- **Requirement**: The response must reproduce every record in full.

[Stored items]
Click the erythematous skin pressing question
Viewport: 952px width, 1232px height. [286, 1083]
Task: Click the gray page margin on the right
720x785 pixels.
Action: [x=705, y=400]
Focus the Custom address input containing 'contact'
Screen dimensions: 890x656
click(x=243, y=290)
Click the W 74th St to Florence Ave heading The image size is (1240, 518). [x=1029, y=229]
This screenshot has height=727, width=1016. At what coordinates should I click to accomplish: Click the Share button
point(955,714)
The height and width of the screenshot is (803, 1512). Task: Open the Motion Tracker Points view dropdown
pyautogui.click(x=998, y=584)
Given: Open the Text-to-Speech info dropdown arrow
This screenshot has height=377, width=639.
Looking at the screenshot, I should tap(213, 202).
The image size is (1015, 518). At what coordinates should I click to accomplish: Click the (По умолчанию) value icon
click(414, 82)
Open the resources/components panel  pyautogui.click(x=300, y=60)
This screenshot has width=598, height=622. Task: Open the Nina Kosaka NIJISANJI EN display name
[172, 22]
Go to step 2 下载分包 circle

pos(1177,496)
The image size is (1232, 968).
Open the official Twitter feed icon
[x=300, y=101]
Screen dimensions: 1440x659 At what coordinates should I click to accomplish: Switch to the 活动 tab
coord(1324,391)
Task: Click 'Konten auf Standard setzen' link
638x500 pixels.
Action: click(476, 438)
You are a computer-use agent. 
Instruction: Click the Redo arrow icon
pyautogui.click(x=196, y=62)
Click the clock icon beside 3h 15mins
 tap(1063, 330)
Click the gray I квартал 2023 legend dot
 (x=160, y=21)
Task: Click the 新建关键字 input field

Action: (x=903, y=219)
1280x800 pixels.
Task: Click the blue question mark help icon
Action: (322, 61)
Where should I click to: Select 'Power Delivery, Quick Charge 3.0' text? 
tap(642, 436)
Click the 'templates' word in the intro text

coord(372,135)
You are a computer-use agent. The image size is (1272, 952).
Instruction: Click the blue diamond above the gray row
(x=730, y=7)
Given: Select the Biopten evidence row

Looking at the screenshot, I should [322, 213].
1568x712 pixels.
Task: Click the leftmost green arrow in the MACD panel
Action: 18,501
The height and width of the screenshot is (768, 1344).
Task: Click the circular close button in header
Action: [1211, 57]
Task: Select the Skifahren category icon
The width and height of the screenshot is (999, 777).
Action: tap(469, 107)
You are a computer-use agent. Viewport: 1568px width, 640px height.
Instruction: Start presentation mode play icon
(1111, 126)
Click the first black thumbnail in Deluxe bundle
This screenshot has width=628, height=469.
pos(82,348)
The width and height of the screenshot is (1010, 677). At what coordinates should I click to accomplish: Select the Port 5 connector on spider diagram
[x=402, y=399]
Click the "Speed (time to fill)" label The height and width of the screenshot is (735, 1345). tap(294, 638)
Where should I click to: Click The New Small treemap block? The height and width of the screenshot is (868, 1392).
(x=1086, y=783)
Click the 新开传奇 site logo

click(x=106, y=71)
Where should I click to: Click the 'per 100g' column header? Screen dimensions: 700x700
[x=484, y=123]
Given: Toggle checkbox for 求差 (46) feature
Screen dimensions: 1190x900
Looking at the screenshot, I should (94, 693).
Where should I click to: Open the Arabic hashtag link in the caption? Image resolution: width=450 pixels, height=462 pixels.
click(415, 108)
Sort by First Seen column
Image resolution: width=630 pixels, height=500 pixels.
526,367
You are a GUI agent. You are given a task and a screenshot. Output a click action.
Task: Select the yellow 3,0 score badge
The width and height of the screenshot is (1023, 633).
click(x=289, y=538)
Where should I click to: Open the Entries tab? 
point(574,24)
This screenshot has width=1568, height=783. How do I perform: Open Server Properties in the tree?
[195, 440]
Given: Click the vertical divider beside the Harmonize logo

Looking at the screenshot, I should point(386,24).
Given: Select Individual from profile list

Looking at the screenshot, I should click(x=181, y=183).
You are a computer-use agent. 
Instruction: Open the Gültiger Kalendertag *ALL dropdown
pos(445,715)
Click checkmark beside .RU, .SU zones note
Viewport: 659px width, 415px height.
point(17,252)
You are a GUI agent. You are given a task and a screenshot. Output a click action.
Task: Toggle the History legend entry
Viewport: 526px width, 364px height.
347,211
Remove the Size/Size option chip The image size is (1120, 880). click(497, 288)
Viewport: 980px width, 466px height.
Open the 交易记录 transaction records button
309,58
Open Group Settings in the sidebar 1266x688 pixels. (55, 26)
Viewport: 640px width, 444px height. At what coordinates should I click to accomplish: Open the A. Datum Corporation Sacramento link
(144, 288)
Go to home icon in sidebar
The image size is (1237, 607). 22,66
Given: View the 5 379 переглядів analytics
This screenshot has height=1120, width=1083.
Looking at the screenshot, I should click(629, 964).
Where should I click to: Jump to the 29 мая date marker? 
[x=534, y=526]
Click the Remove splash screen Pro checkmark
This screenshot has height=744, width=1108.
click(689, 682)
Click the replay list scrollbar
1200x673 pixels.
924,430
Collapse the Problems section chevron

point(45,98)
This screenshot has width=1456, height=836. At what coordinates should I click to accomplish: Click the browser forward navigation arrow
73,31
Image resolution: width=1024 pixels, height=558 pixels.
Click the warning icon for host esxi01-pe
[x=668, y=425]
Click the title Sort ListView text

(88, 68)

- **Solved problem**:
Click the erythematous skin pressing question
Viewport: 952px width, 1232px height. [286, 1083]
Task: Click the gray page margin on the right
720x785 pixels.
Action: [x=705, y=400]
Focus the Custom address input containing 'contact'
Screen dimensions: 890x656
click(x=243, y=290)
Click the W 74th St to Florence Ave heading The image size is (1240, 518). [x=1029, y=229]
This screenshot has height=727, width=1016. At what coordinates should I click to accomplish: Click the Share button
point(955,714)
The height and width of the screenshot is (803, 1512). Task: Open the Motion Tracker Points view dropdown
pyautogui.click(x=998, y=584)
Given: Open the Text-to-Speech info dropdown arrow
This screenshot has height=377, width=639.
Looking at the screenshot, I should tap(213, 202).
The image size is (1015, 518). At what coordinates should I click to accomplish: Click the (По умолчанию) value icon
click(414, 82)
Open the resources/components panel  pyautogui.click(x=300, y=60)
This screenshot has width=598, height=622. Task: Open the Nina Kosaka NIJISANJI EN display name
[172, 22]
Go to step 2 下载分包 circle

pos(1177,496)
The image size is (1232, 968).
Open the official Twitter feed icon
[x=300, y=101]
Screen dimensions: 1440x659 At what coordinates should I click to accomplish: Switch to the 活动 tab
coord(1324,391)
Task: Click 'Konten auf Standard setzen' link
638x500 pixels.
Action: click(476, 438)
You are a computer-use agent. 
Instruction: Click the Redo arrow icon
pyautogui.click(x=196, y=62)
Click the clock icon beside 3h 15mins
 tap(1063, 330)
Click the gray I квартал 2023 legend dot
 (x=160, y=21)
Task: Click the 新建关键字 input field

Action: (x=903, y=219)
1280x800 pixels.
Task: Click the blue question mark help icon
Action: (322, 61)
Where should I click to: Select 'Power Delivery, Quick Charge 3.0' text? 
tap(642, 436)
Click the 'templates' word in the intro text

coord(372,135)
You are a computer-use agent. The image size is (1272, 952).
Instruction: Click the blue diamond above the gray row
(x=730, y=7)
Given: Select the Biopten evidence row

Looking at the screenshot, I should [322, 213].
1568x712 pixels.
Task: Click the leftmost green arrow in the MACD panel
Action: 18,501
The height and width of the screenshot is (768, 1344).
Task: Click the circular close button in header
Action: [1211, 57]
Task: Select the Skifahren category icon
The width and height of the screenshot is (999, 777).
Action: tap(469, 107)
You are a computer-use agent. Viewport: 1568px width, 640px height.
Instruction: Start presentation mode play icon
(1111, 126)
Click the first black thumbnail in Deluxe bundle
This screenshot has width=628, height=469.
pos(82,348)
The width and height of the screenshot is (1010, 677). At what coordinates should I click to accomplish: Select the Port 5 connector on spider diagram
[x=402, y=399]
Click the "Speed (time to fill)" label The height and width of the screenshot is (735, 1345). tap(294, 638)
Where should I click to: Click The New Small treemap block? The height and width of the screenshot is (868, 1392).
(x=1086, y=783)
Click the 新开传奇 site logo

click(x=106, y=71)
Where should I click to: Click the 'per 100g' column header? Screen dimensions: 700x700
[x=484, y=123]
Given: Toggle checkbox for 求差 (46) feature
Screen dimensions: 1190x900
Looking at the screenshot, I should (94, 693).
Where should I click to: Open the Arabic hashtag link in the caption? Image resolution: width=450 pixels, height=462 pixels.
click(415, 108)
Sort by First Seen column
Image resolution: width=630 pixels, height=500 pixels.
526,367
You are a GUI agent. You are given a task and a screenshot. Output a click action.
Task: Select the yellow 3,0 score badge
The width and height of the screenshot is (1023, 633).
click(x=289, y=538)
Where should I click to: Open the Entries tab? 
point(574,24)
This screenshot has width=1568, height=783. How do I perform: Open Server Properties in the tree?
[195, 440]
Given: Click the vertical divider beside the Harmonize logo

Looking at the screenshot, I should point(386,24).
Given: Select Individual from profile list

Looking at the screenshot, I should click(x=181, y=183).
You are a computer-use agent. 
Instruction: Open the Gültiger Kalendertag *ALL dropdown
pos(445,715)
Click checkmark beside .RU, .SU zones note
Viewport: 659px width, 415px height.
point(17,252)
You are a GUI agent. You are given a task and a screenshot. Output a click action.
Task: Toggle the History legend entry
Viewport: 526px width, 364px height.
347,211
Remove the Size/Size option chip The image size is (1120, 880). click(497, 288)
Viewport: 980px width, 466px height.
Open the 交易记录 transaction records button
309,58
Open Group Settings in the sidebar 1266x688 pixels. (55, 26)
Viewport: 640px width, 444px height. At what coordinates should I click to accomplish: Open the A. Datum Corporation Sacramento link
(144, 288)
Go to home icon in sidebar
The image size is (1237, 607). 22,66
Given: View the 5 379 переглядів analytics
This screenshot has height=1120, width=1083.
Looking at the screenshot, I should click(629, 964).
Where should I click to: Jump to the 29 мая date marker? 
[x=534, y=526]
Click the Remove splash screen Pro checkmark
This screenshot has height=744, width=1108.
click(689, 682)
Click the replay list scrollbar
1200x673 pixels.
924,430
Collapse the Problems section chevron

point(45,98)
This screenshot has width=1456, height=836. At what coordinates should I click to accomplish: Click the browser forward navigation arrow
73,31
Image resolution: width=1024 pixels, height=558 pixels.
Click the warning icon for host esxi01-pe
[x=668, y=425]
Click the title Sort ListView text

(88, 68)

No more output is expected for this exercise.